Seeking feedback on parsing method.

Matt Gushee mgushee at havenrock.com
Wed Jan 5 12:31:43 EST 2000


Greetings, everybody--

I've written a class for handling CSS stylesheets. The whole module is
included at the end of this message, and you're welcome to use it,
hack it, comment on it, whatever. It has a couple of features that I
think are kinda cool (yes, they're documented). But I'd particularly
like to know what you all think of my parsing method.

I wrote the parser from scratch rather than using an external parsing
library because I wanted something that could be easily included in a
package for public distribution and wouldn't require the user to
download extra stuff. However, I don't have a whole lot of experience
with parsers, so there's probably a lot of room for improvement. I'm
also not positive I've accounted for all features of CSS
syntax.
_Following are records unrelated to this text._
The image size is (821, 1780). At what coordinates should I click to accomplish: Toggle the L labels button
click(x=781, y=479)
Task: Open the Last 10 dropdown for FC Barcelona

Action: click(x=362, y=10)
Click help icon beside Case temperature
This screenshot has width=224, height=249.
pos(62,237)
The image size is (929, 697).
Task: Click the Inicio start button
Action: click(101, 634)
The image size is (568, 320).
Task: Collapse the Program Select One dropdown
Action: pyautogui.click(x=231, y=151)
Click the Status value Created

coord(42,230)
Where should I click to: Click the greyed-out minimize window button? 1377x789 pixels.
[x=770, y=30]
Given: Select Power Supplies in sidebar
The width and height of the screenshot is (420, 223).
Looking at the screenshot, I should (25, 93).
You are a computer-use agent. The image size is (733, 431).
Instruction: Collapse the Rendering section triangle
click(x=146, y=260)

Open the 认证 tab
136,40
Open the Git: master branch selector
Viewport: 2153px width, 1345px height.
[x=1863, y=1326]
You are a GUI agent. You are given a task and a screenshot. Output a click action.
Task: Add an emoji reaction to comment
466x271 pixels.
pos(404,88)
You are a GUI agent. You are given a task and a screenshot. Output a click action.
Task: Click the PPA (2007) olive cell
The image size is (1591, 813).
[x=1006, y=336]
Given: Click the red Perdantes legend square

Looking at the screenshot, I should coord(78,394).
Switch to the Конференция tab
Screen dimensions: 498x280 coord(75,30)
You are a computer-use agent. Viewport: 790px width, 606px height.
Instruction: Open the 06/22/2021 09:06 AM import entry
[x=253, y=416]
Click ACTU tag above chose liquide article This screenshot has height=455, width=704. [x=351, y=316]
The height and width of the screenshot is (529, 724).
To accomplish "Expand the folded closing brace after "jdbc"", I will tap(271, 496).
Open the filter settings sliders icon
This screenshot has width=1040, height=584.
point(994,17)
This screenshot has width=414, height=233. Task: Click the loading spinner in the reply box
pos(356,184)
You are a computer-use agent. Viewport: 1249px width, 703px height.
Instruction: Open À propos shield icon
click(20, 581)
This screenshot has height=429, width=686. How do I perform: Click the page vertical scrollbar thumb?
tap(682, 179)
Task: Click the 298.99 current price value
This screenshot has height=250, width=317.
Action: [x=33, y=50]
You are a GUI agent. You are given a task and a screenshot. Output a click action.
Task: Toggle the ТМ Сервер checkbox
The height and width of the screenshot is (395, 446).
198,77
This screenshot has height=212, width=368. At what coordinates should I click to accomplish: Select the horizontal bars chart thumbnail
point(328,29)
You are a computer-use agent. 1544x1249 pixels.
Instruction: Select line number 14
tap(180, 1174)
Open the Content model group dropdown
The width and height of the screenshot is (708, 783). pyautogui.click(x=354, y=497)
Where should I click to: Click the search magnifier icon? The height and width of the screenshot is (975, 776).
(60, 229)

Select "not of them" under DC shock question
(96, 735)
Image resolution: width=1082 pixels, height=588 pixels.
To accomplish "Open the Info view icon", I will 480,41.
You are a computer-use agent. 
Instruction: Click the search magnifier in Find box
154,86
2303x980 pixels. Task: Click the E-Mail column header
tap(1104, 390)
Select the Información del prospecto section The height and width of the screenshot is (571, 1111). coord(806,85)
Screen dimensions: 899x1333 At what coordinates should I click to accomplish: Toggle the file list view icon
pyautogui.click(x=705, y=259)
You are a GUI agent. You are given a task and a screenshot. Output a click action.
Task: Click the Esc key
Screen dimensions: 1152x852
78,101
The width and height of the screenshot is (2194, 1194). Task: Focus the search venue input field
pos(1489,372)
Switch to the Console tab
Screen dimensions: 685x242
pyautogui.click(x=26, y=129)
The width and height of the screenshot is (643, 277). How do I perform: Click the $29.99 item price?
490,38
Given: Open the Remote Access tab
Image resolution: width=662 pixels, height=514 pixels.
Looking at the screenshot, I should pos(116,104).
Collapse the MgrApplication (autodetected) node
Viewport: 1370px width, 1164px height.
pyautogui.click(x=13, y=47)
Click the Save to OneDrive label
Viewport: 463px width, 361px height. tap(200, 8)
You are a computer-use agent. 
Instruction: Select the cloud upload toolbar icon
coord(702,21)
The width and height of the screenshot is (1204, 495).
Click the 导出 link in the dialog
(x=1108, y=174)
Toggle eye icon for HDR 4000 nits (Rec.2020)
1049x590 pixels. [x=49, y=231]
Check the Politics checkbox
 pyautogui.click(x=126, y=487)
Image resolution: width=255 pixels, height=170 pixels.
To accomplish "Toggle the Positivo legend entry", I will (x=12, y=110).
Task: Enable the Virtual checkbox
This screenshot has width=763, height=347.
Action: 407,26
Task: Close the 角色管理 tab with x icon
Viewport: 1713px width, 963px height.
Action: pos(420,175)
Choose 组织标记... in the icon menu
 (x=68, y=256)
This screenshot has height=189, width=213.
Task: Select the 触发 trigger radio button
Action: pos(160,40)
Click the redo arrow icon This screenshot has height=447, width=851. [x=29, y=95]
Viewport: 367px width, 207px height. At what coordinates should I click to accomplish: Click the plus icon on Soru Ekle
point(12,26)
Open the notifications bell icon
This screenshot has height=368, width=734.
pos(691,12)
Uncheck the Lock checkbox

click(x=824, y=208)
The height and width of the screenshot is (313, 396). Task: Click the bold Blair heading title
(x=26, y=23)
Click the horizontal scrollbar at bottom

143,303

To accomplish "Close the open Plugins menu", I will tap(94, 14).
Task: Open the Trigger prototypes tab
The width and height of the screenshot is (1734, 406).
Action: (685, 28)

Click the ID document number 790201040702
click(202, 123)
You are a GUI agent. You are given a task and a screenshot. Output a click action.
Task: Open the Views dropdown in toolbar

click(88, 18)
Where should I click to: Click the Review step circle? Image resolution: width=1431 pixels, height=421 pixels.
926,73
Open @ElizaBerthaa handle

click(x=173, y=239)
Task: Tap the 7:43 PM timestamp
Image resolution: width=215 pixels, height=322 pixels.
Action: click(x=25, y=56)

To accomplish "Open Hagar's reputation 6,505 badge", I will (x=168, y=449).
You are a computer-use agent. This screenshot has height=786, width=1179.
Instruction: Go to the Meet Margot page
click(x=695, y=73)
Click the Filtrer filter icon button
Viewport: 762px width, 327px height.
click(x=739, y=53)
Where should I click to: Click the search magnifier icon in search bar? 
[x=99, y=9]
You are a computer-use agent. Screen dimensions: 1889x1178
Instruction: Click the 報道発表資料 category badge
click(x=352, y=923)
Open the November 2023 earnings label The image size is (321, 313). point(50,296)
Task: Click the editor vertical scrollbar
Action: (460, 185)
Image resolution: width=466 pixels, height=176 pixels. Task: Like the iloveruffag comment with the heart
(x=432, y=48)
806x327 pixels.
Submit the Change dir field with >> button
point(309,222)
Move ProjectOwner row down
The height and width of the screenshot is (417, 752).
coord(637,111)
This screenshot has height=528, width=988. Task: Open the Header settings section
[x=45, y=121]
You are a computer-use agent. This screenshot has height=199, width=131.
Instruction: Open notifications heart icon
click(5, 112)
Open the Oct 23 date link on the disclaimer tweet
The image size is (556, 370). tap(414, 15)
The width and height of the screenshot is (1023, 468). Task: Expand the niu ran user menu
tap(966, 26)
Anyway, here's the parsing code:

    ## These regexps are defined in the class namespace

    ## capture a specification group -- e.g., a group of style
    ## properties pertaining to a particular context
    specgroup = re.compile(r"([^{}]+){([^{}]+)}")
    ## weed out supposed property definitions that are empty
    ## or missing the required colon.
    bogus = re.compile(r"^[^:]*$")

    def _parse(self, cssdata):
        propdict = {}
        while cssdata:
            spec = self.specgroup.match(cssdata)
            if spec is None:
                break
            selectors, stylegroup = spec.groups()
            ## Parse the styles first. That way, if there are
            ## multiple identifiers, we don't have to redo
            ## the styles for each one.
            for style in string.split(stylegroup, ';'):
                if self.bogus.match(style):
                    break
                style = string.split(style, ':')
                prop = string.strip(style[0])
                val = string.split(style[1], ',')
                if len(val) < 2:
                    propdict[prop] = string.strip(val[0])
                else:
                    propdict[prop] = []
                    for item in val:
                        propdict[prop].append(string.strip(item))
            for sel in string.split(selectors, ','):
                sel = string.strip(sel)
                ## Hierarchical selector, e.g. .Body P
                hiersel = string.split(sel)
                if len(hiersel) > 1:
                    sel = tuple(hiersel)
                if not self.has_key(sel):
                    self[sel] = {}
                for prop, val in propdict.items():
                    if not self[sel].has_key(prop):
                        self[sel][prop] = val
            cssdata = cssdata[spec.end():]


And the module:

------------- cut below this line -----------------------------------
#! /usr/bin/env  python

"""

css.py
-----------

Provides a CSS class, which reads in a css specification in
file or string form and wraps it in a dictionary-like object.
See the class documentation for more info.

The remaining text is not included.